# Anchor Trolley



## jross31455 (Aug 11, 2011)

Is there any specific brand of anchor trolley to use for a perception pescador120?


----------



## oxbeast1210 (Jun 21, 2010)

Ikster has a nice one on his not sure what brand


----------



## jross31455 (Aug 11, 2011)

i am new to this and i am in afghanistan right now and i am expected to head back to america soon so in my free time i am trying to get everything so i can enjoy my new kayak when i get back. i am totally not sure how the anchor trolley system works but it looks very useful and simple.


----------



## Ikester (Jun 24, 2011)

I took the parts from the Harmony system and made my own. Contact me when you get back and I can give you a parts list so you can do it cheaper than the kit. If you want to see what mine looks like maybe Ox can take some pics of it and post em.


----------



## Yakmaster (Dec 24, 2011)

Jross531455,
I also have a perception pescador 120 and I recentley put a anchor trolley on my kayak. I didnt go buy one but made my own off a Utube video I seen called 30 miles out, some kayakers site. But anyways I made mine for around 20 bucks and its the best thing Ive ever done. But if you dont want to spend the dollars on buying one go check out that site and they show you how to make your own.


----------



## FLSalomon (Oct 3, 2007)

They are easy to do yourself - you don't need a kit. There are numerous designs, just see which one you like best. 
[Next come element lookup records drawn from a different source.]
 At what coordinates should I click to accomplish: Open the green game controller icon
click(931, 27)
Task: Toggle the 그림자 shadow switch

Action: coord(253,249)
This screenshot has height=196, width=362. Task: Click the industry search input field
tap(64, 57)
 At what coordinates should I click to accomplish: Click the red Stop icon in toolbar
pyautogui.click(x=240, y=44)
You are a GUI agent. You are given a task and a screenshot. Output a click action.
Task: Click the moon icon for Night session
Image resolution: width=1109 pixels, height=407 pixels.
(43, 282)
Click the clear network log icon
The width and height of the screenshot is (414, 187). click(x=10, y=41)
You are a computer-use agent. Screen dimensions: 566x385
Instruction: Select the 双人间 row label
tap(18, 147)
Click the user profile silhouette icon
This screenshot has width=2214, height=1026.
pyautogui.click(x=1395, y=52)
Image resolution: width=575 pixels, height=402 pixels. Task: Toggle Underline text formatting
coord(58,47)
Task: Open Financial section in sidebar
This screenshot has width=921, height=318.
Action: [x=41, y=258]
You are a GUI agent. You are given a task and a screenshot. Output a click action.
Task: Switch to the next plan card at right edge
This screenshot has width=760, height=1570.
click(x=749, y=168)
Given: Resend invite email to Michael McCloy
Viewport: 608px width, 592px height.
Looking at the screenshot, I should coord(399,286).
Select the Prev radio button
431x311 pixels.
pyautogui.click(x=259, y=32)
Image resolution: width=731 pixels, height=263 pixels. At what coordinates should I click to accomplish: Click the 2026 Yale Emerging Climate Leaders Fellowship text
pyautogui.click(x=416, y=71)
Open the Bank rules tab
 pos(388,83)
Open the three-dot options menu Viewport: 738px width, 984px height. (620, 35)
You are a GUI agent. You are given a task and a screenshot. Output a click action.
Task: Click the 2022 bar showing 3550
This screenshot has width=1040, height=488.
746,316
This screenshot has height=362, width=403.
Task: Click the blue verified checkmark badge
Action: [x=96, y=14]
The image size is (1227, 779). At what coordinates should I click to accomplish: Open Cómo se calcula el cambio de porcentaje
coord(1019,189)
I spent a little more and invested in SS microblocks, small SS carabiners and a SS ring. It costs a little more, but the main parts last forever.


----------



## tmber8 (Mar 2, 2011)

I have a Pescador and made mine with plastic fairleads. No pulleys, no metal, no moving parts = totally silent. Just run your rope through each fairlead, attach to a nylon ring and you are finished. Did the samething on my Freedomhawk. You can buy everything at West Marine for less than $10.


----------



## Yakmaster (Dec 24, 2011)

Thats cool tmber8, Ill look into that. I like to see a pic if you have one


----------



## PBTH (Oct 1, 2007)

I designed mine the same as timber 8. Cheap, works perfect, and I remove mine in less than a minute if I want it out of my way.


----------



## JD7.62 (Feb 13, 2008)

Mine is the same way as well. Simple but effective.


----------



## tmber8 (Mar 2, 2011)

I don't deserve the credit for using fairleads, I borrowed it from Captken.

Here is the link:

http://www.pensacolafishingforum.com/f49/stealthier-yak-anchring-system-21717/

But if it doesn't work just search for fairlead and look for his post with a nice picture.


----------



## Yakmaster (Dec 24, 2011)

thanks bro ill check out that link


----------